January 14, 2011
George Washington's private spy network, known as the Culper Ring, operated for much of the War of Independence in New York and on Long Island. Using the Culper Ring's own enciphered reports and correspondence, Alexander Rose discusses its creation and operations, its successes and its failures, and the spies' personal rivalries and friendships, to expose the secret underworld of the American Revolution. The tradecraft of early espionage was wholly alien to modern forms of intelligence-gathering, yet the example of the Culper Ring provides a rare warts-and-all glimpse into the lives of ordinary men who performed extraordinary deeds. Also covered will be Washington's role as spymaster. As the Culper Ring's confessor, summoner, and almoner, Washington's remarkable aptitude and appetite for intelligence work ensured not only that he told a lie, but that he told a great many.

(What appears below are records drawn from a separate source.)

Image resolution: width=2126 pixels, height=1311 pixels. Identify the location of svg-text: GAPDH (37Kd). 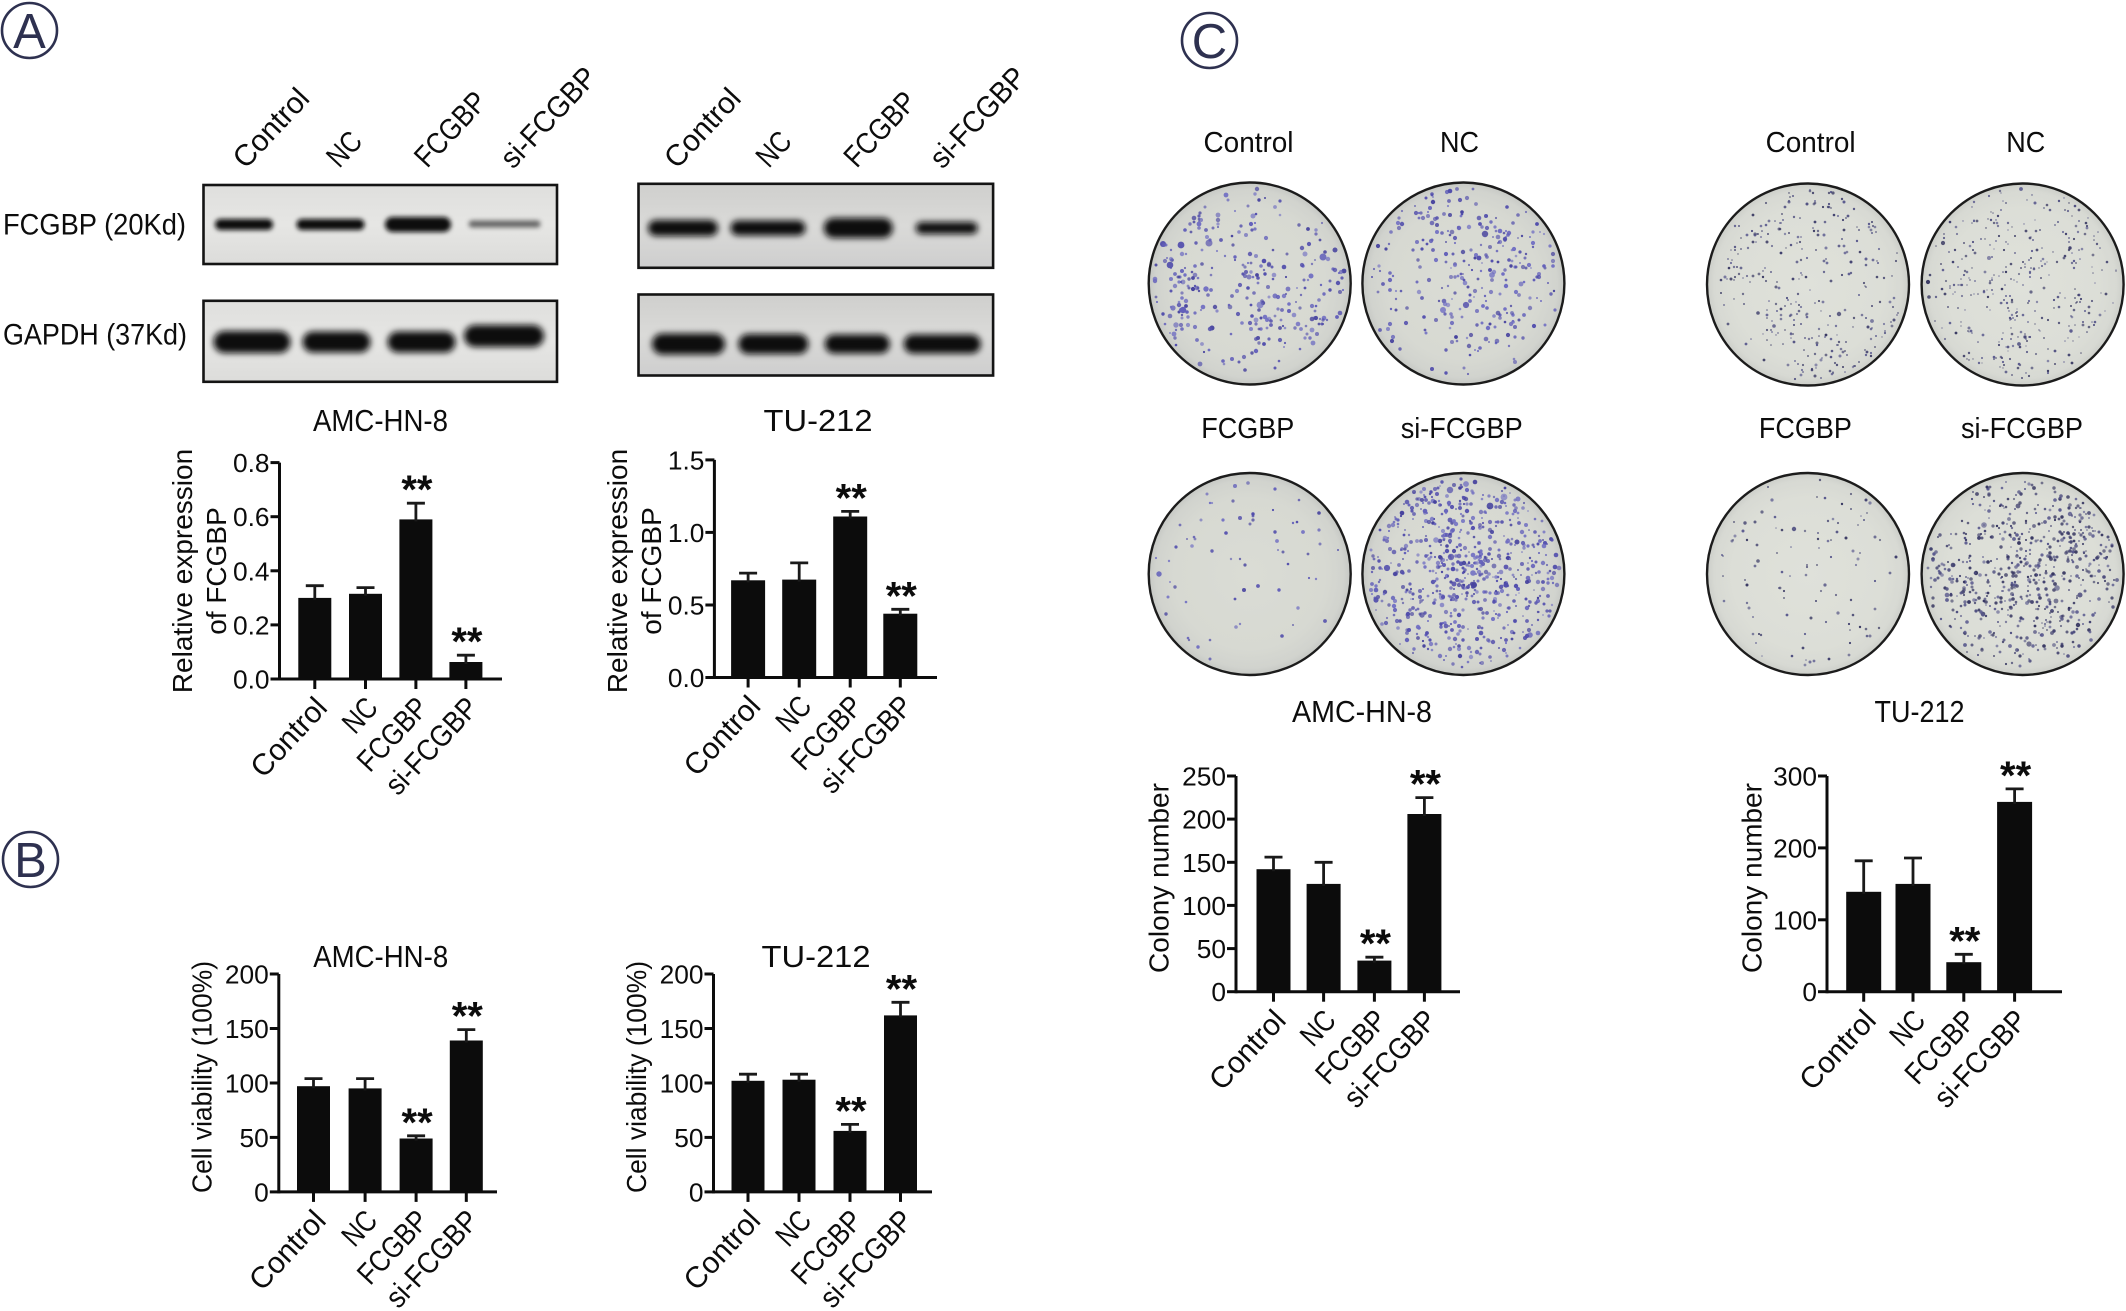
(95, 336).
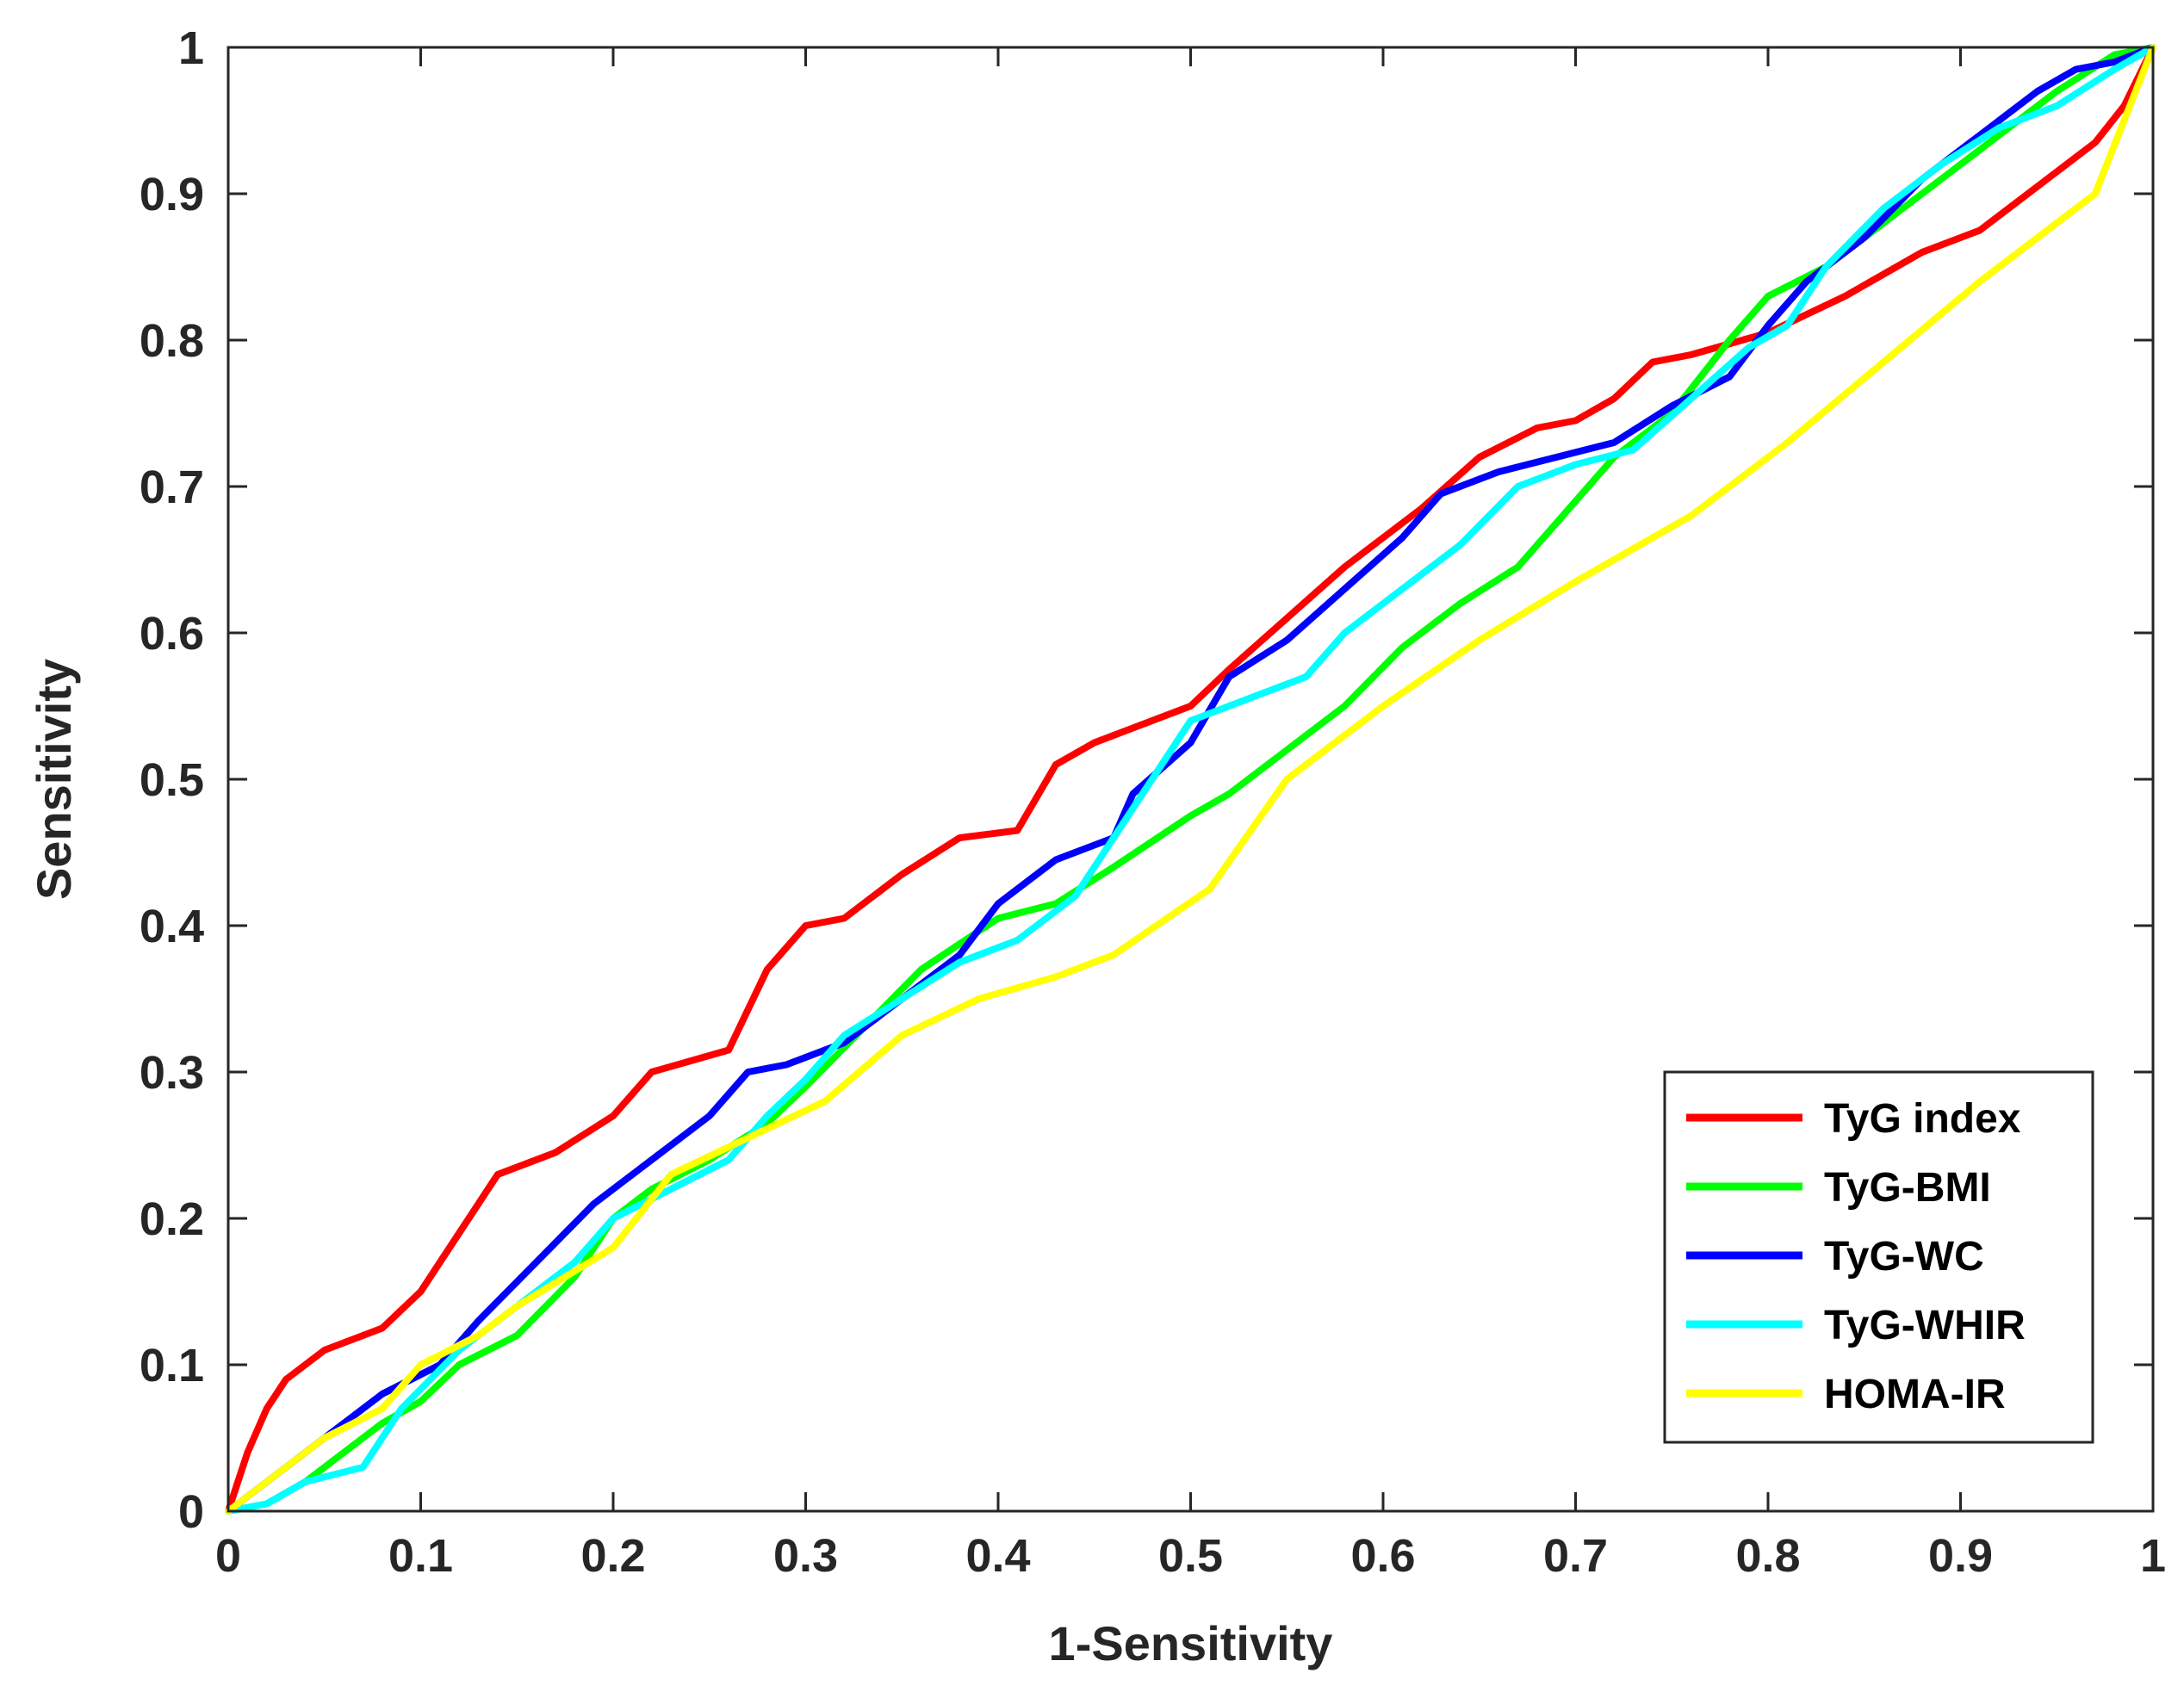 This screenshot has height=1698, width=2184. What do you see at coordinates (806, 1556) in the screenshot?
I see `x-tick-label: 0.3` at bounding box center [806, 1556].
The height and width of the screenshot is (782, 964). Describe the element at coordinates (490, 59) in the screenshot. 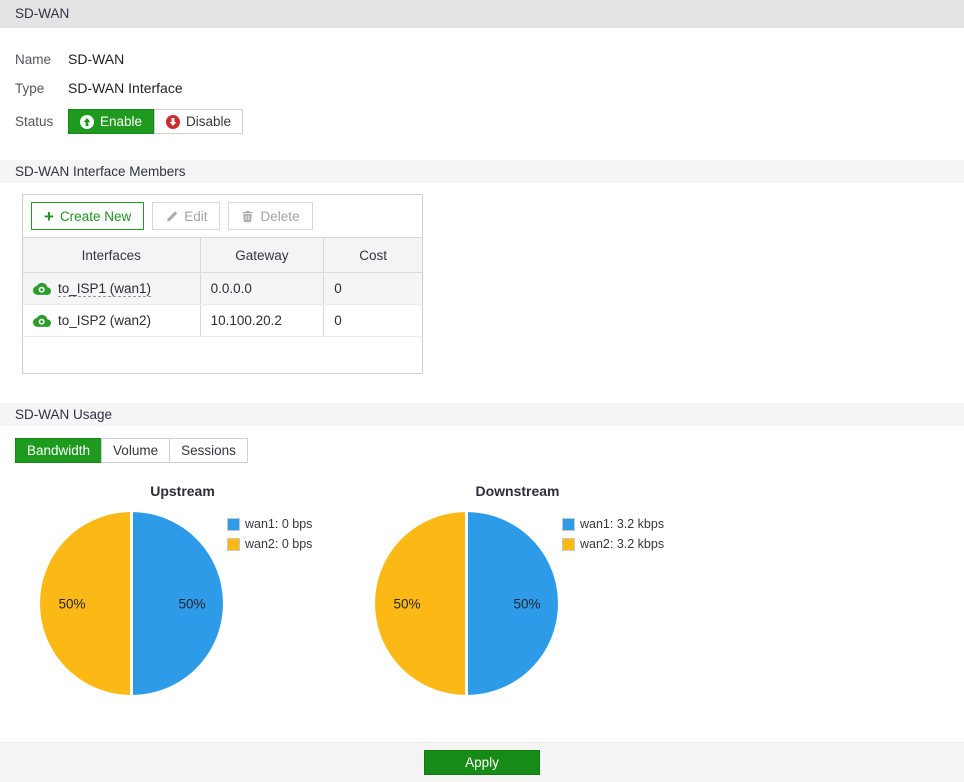

I see `name-row: Name SD-WAN` at that location.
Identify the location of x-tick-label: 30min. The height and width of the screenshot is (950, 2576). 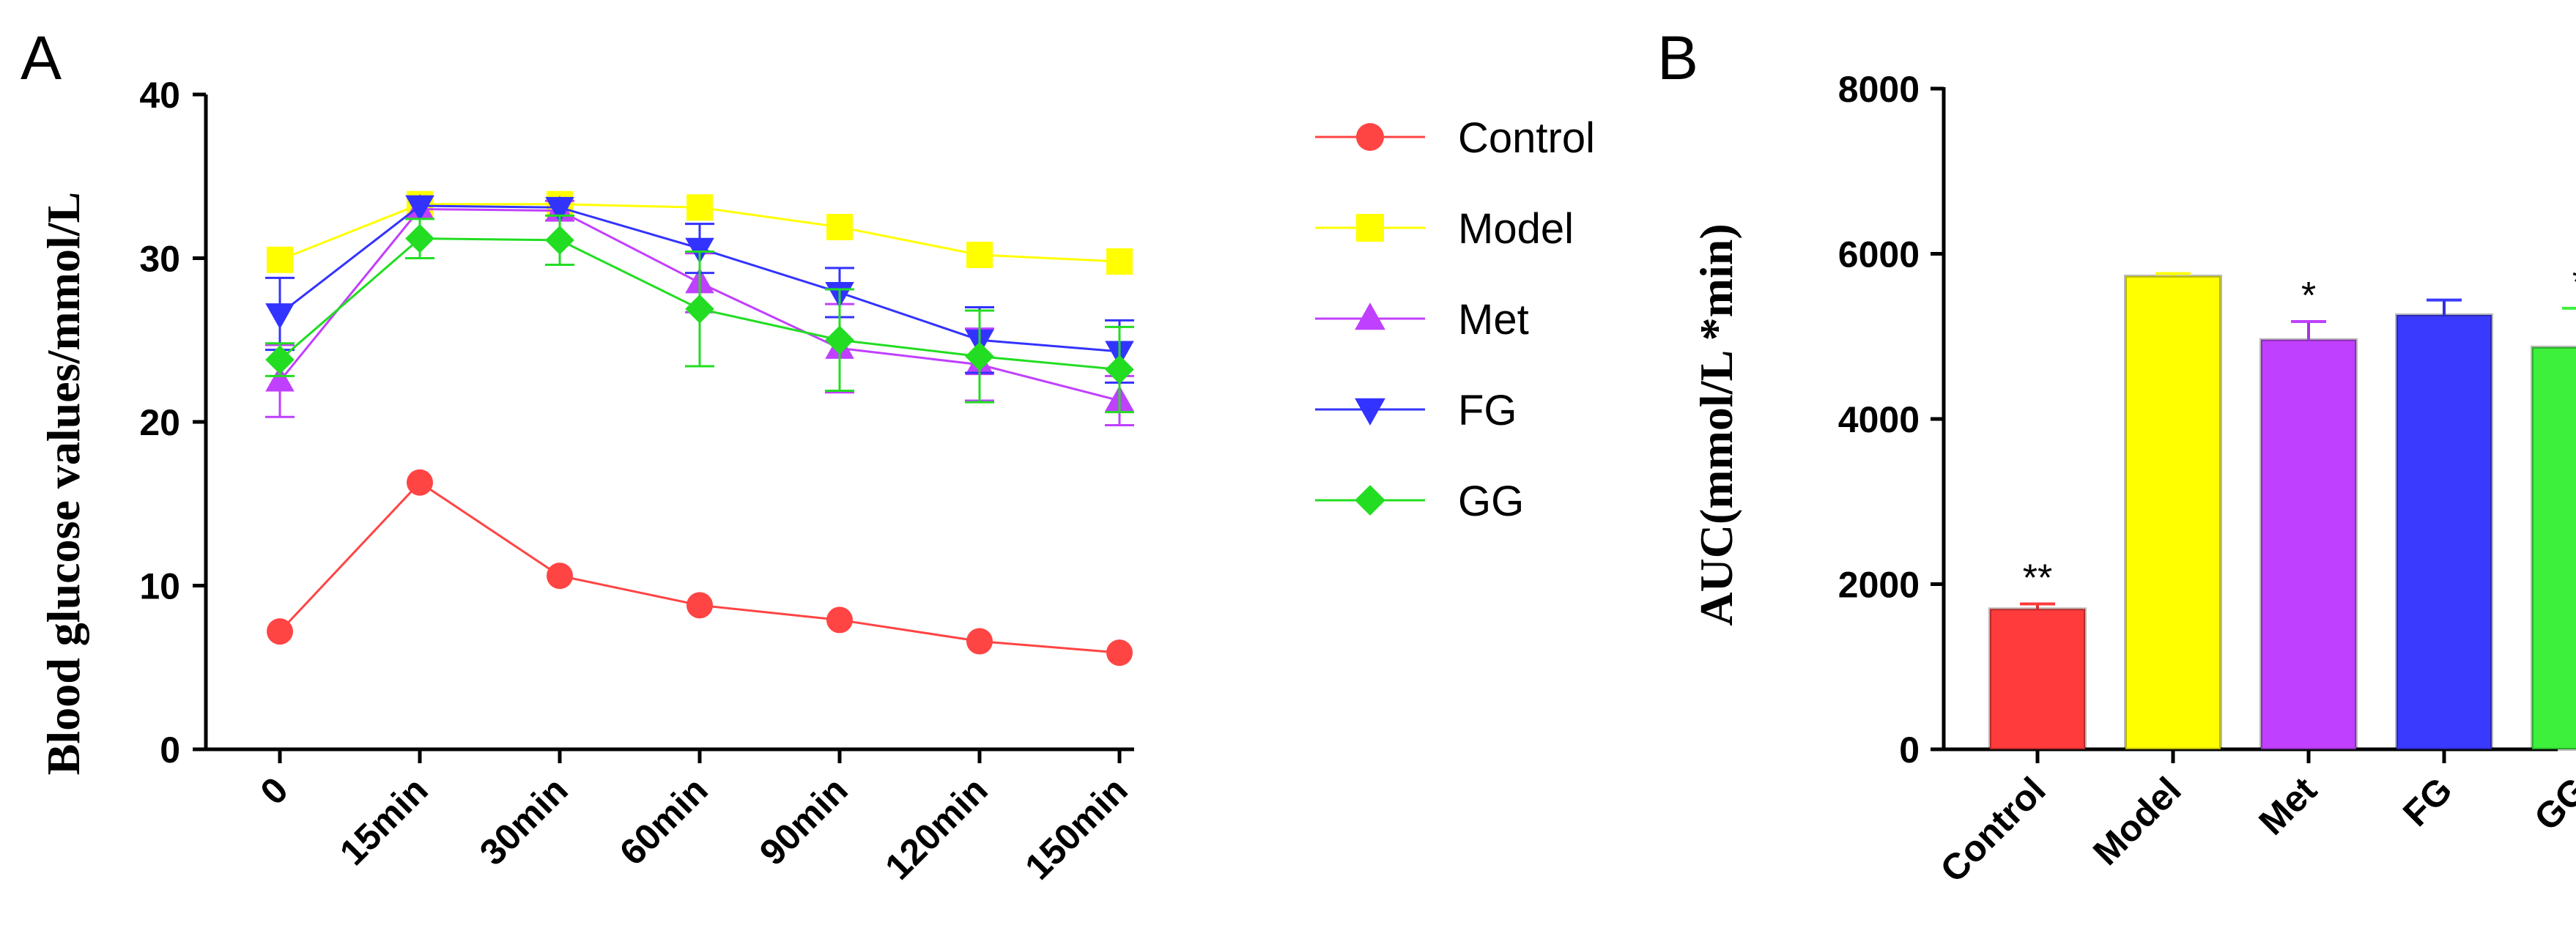
(524, 821).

Writer in Residence at The Library's Allen Room, Alexander Rose, Ph.D., is an historian and the author of Washington's Spies: The Story of America's First Spy Ring, American Rifle: A Biography, and Kings in the North: The House of Percy in British History, 1066-1485. His writing has appeared in the New York Observer, TLS, Studies in Intelligence, English Historical Review, Washington Post, and Invention & Technology. He is currently working on The Great Red God, a social study of four key American battles.